BEGIN Dataset content

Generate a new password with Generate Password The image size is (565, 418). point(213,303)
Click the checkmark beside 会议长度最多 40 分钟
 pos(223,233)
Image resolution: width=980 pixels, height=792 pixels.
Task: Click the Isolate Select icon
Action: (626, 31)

END Dataset content

▶ _Task prompt_:
Lay out every line of the items above as a Markdown table with two columns, Row and Text. Give each line its own numbered row and leave out blank lines.

▶ _Output of the task_:
| Row | Text |
|---|---|
| 1 | Generate a new password with Generate Password The image size is (565, 418). point(213,303) |
| 2 | Click the checkmark beside 会议长度最多 40 分钟 |
| 3 |  pos(223,233) |
| 4 | Image resolution: width=980 pixels, height=792 pixels. |
| 5 | Task: Click the Isolate Select icon |
| 6 | Action: (626, 31) |